'''
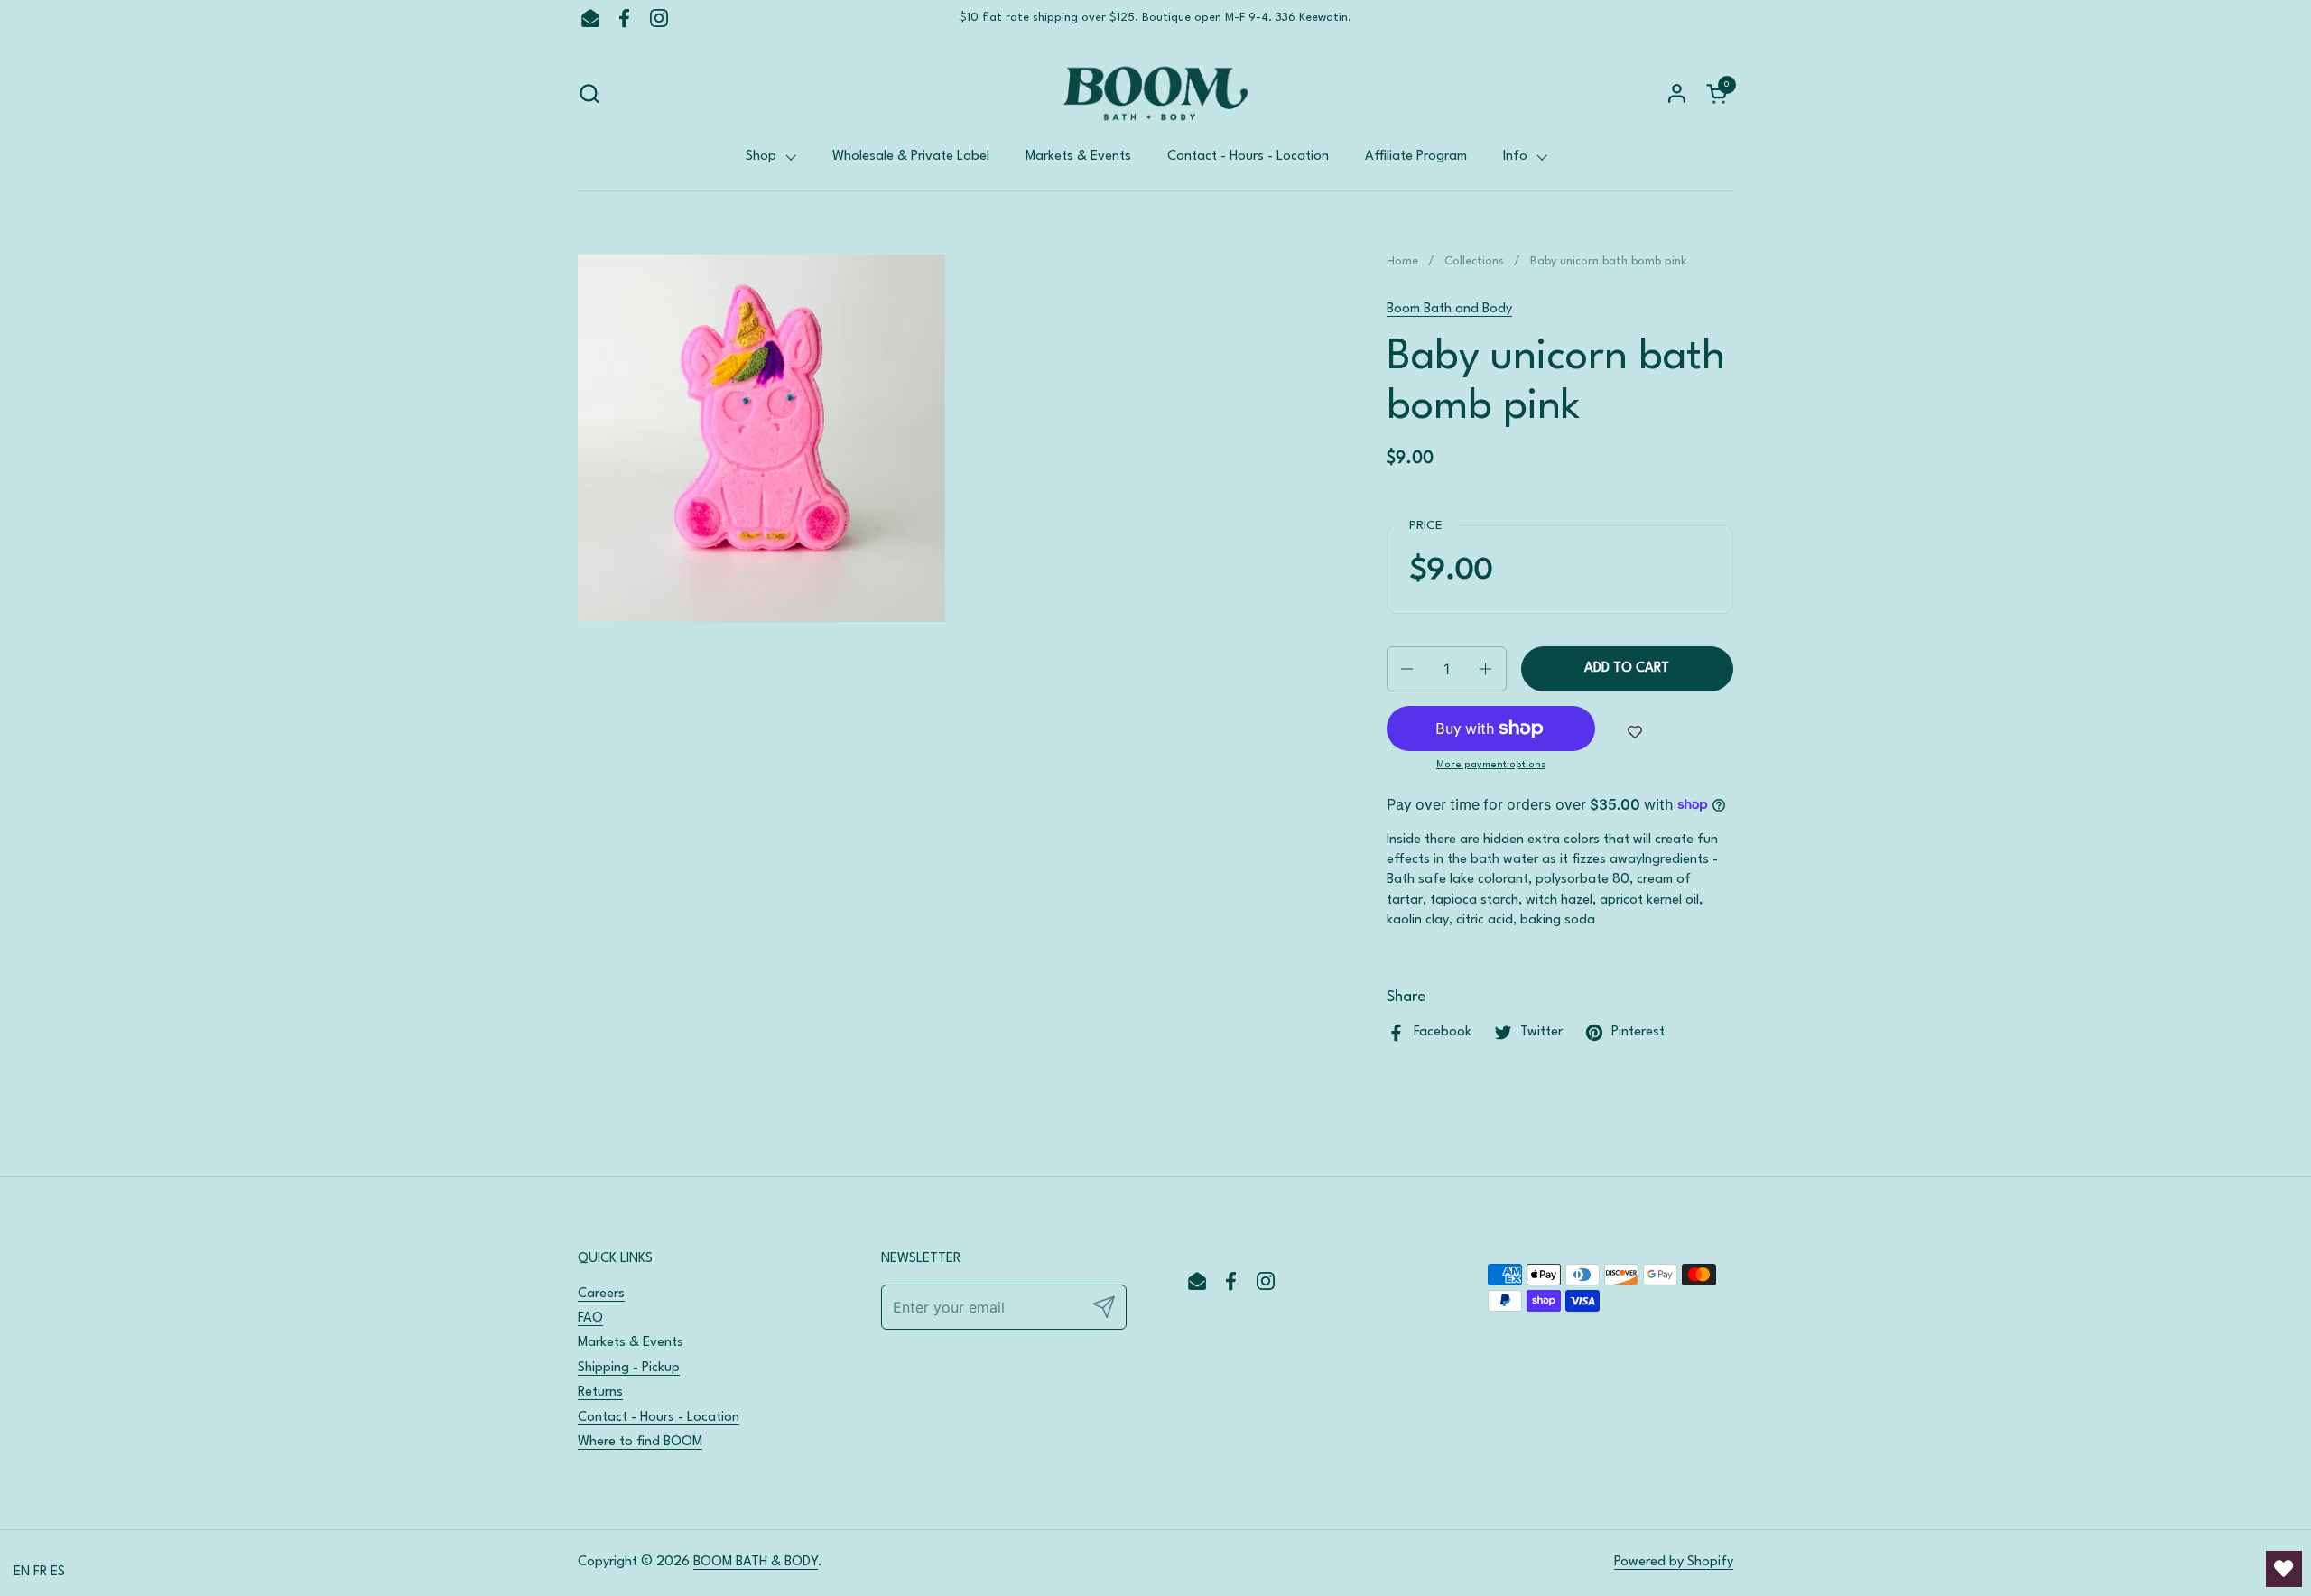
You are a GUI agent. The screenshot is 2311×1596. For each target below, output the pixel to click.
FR (40, 1572)
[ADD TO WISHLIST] (1635, 733)
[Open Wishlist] (2284, 1569)
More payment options (1490, 765)
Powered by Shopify (1673, 1562)
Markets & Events (630, 1343)
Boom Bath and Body (1449, 309)
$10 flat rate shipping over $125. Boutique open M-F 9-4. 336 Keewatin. (1155, 17)
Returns (600, 1392)
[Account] (1677, 93)
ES (58, 1572)
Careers (601, 1294)
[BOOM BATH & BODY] (1155, 93)
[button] (589, 93)
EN (22, 1572)
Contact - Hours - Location (658, 1417)
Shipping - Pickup (629, 1368)
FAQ (590, 1318)
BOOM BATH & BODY (755, 1562)
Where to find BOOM (640, 1442)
'''
Every line above goes into the copy unchanged; the pictures do not.

You are a GUI agent. The screenshot is 2311×1596. For each target below, output the pixel to click.
FR (40, 1572)
[ADD TO WISHLIST] (1635, 733)
[Open Wishlist] (2284, 1569)
More payment options (1490, 765)
Powered by Shopify (1673, 1562)
Markets & Events (630, 1343)
Boom Bath and Body (1449, 309)
$10 flat rate shipping over $125. Boutique open M-F 9-4. 336 Keewatin. (1155, 17)
Returns (600, 1392)
[Account] (1677, 93)
ES (58, 1572)
Careers (601, 1294)
[BOOM BATH & BODY] (1155, 93)
[button] (589, 93)
EN (22, 1572)
Contact - Hours - Location (658, 1417)
Shipping - Pickup (629, 1368)
FAQ (590, 1318)
BOOM BATH & BODY (755, 1562)
Where to find BOOM (640, 1442)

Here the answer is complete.